The given Cartesian equation of the circle is \(x^{2} + 2x + y^{2} = 0\). To put this into a more recognizable form of the circle equation \((x-h)^2 + (y-k)^2 = r^2\), we first need to complete the square for the \(x\) terms:\[x^{2} + 2x = (x + 1)^{2} - 1\]So, the equation becomes \((x + 1)^{2} - 1 + y^{2} = 0\).

Now, move constant terms to the other side of the equation:\[(x + 1)^{2} + y^{2} = 1\]This equation is in the standard form of a circle with center \((-1, 0)\) and radius \(1\).
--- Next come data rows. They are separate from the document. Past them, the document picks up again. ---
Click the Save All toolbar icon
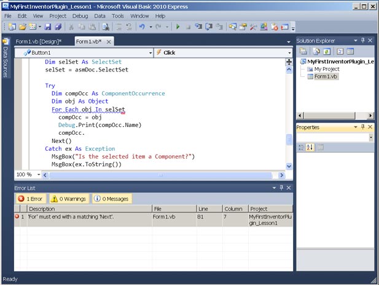The height and width of the screenshot is (285, 379). (58, 27)
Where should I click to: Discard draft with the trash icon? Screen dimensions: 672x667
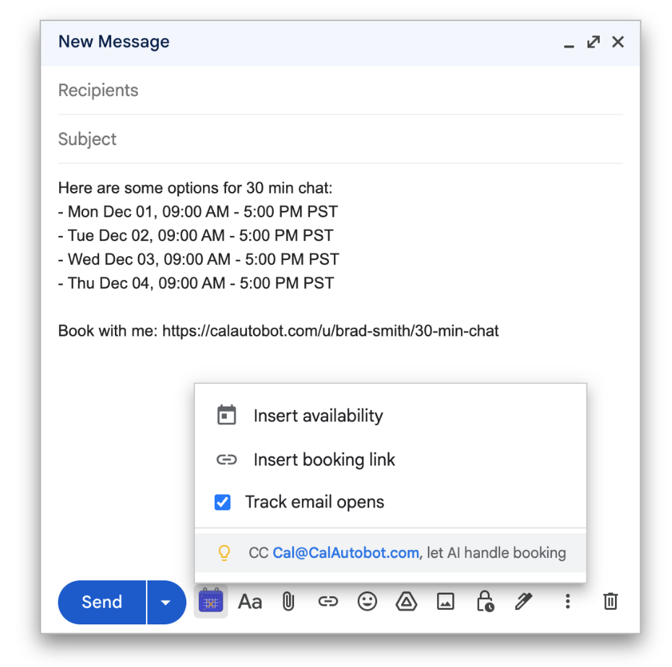click(610, 601)
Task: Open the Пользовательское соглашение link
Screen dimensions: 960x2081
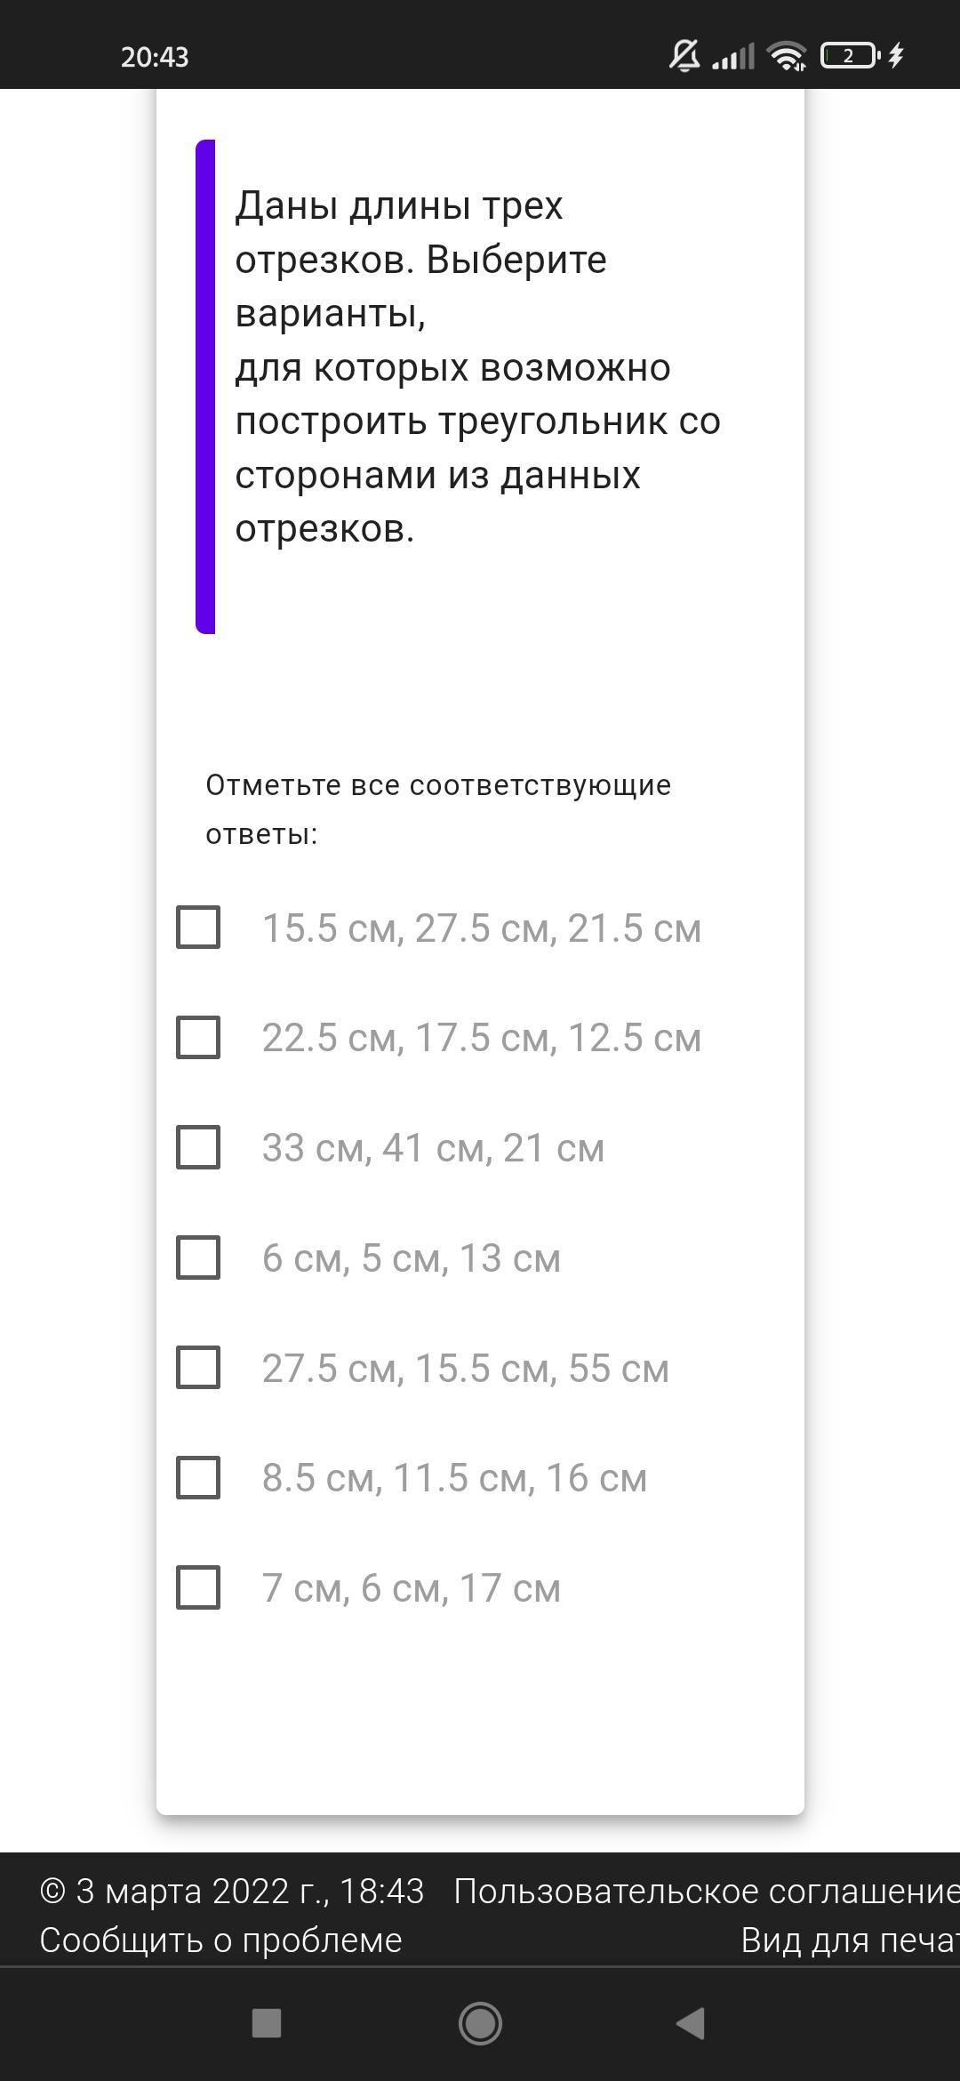Action: coord(707,1892)
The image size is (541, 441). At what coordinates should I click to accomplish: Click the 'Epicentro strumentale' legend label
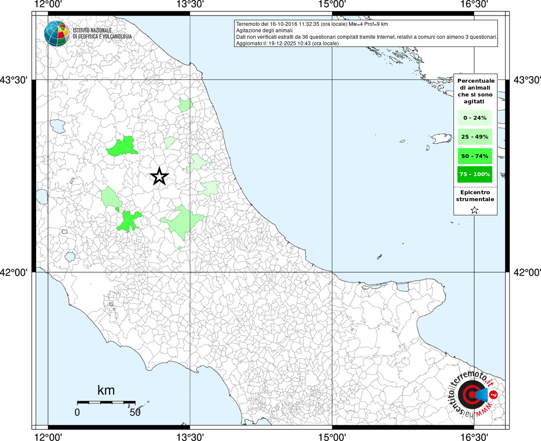pyautogui.click(x=475, y=196)
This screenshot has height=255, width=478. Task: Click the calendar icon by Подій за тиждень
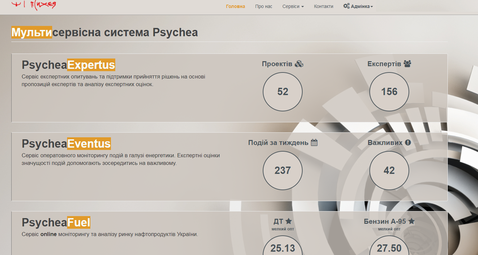[x=314, y=143]
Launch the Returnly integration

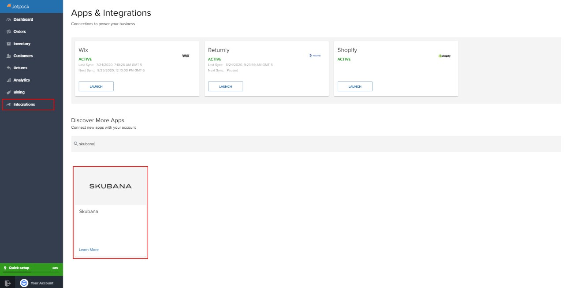click(x=225, y=86)
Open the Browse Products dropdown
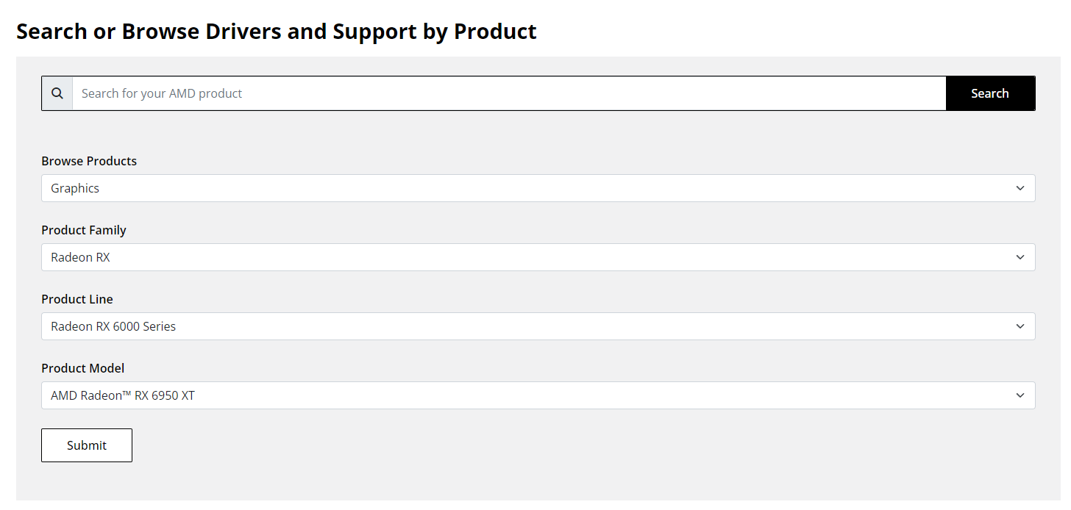Screen dimensions: 1071x510 pyautogui.click(x=538, y=188)
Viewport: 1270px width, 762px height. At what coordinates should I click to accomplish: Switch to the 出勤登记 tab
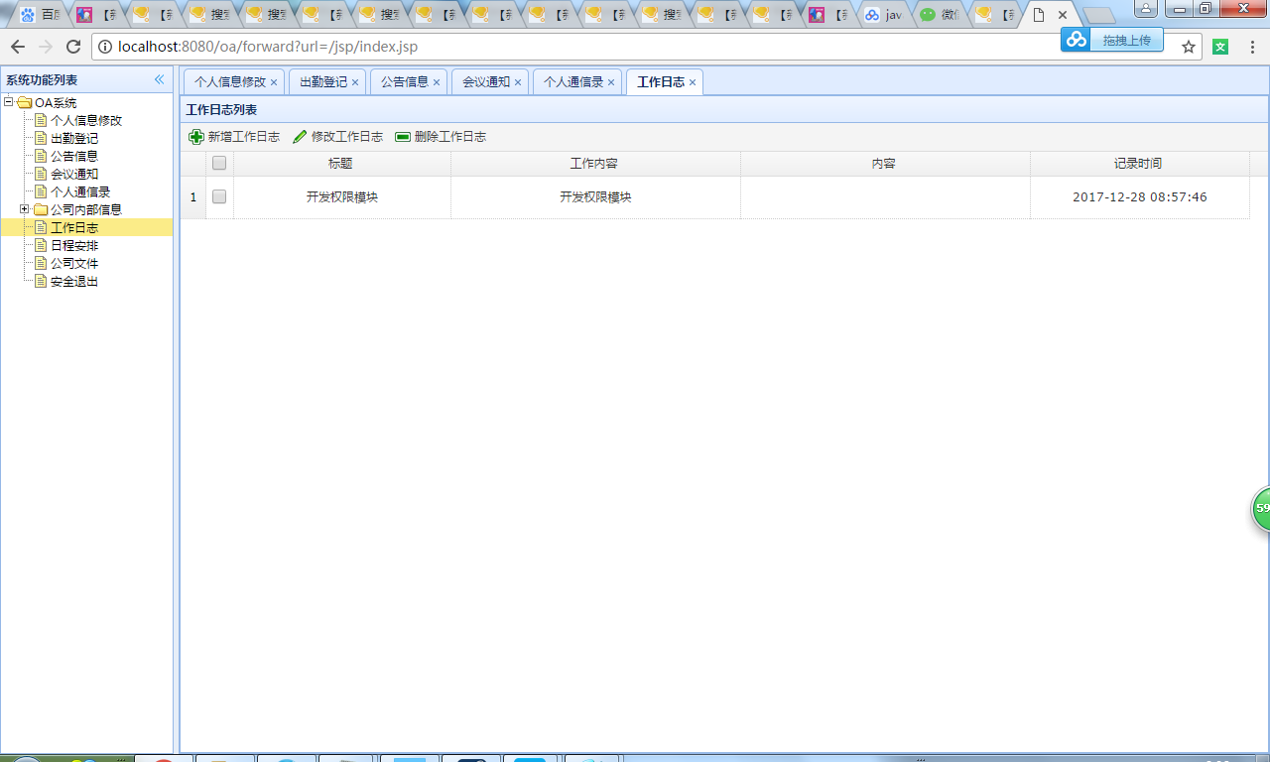(321, 81)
To convert the Cartesian equation \((x + 1)^2 + y^2 = 1\) into polar coordinates, use the substitutions \(x = r \cos \theta\) and \(y = r \sin \theta\). Substitute these into the equation:\[(r \cos \theta + 1)^{2} + (r \sin \theta)^{2} = 1\]Expanding \((r \cos \theta + 1)^{2}\):\[r^{2} \cos^{2} \theta + 2r \cos \theta + 1 + r^{2} \sin^{2} \theta = 1\]Combine terms with \(r^2\):\[r^{2} (\cos^{2} \theta + \sin^{2} \theta) + 2r \cos \theta + 1 = 1\]Since \(\cos^{2} \theta + \sin^{2} \theta = 1\), simplify to:\[r^{2} + 2r \cos \theta + 1 = 1\]Solve for \(r\):\[r^{2} + 2r \cos \theta = 0\]Factor out \(r\):\[r (r + 2 \cos \theta) = 0\]Thus, \(r = 0\) or \(r = -2 \cos \theta\).

The circle has center \((-1, 0)\) and radius \(1\), so draw a circle centered at \((-1, 0)\) with radius \(1\) on the Cartesian coordinate plane. Label the Cartesian equation as \((x + 1)^2 + y^2 = 1\) and the polar equation as \(r = -2 \cos \theta\).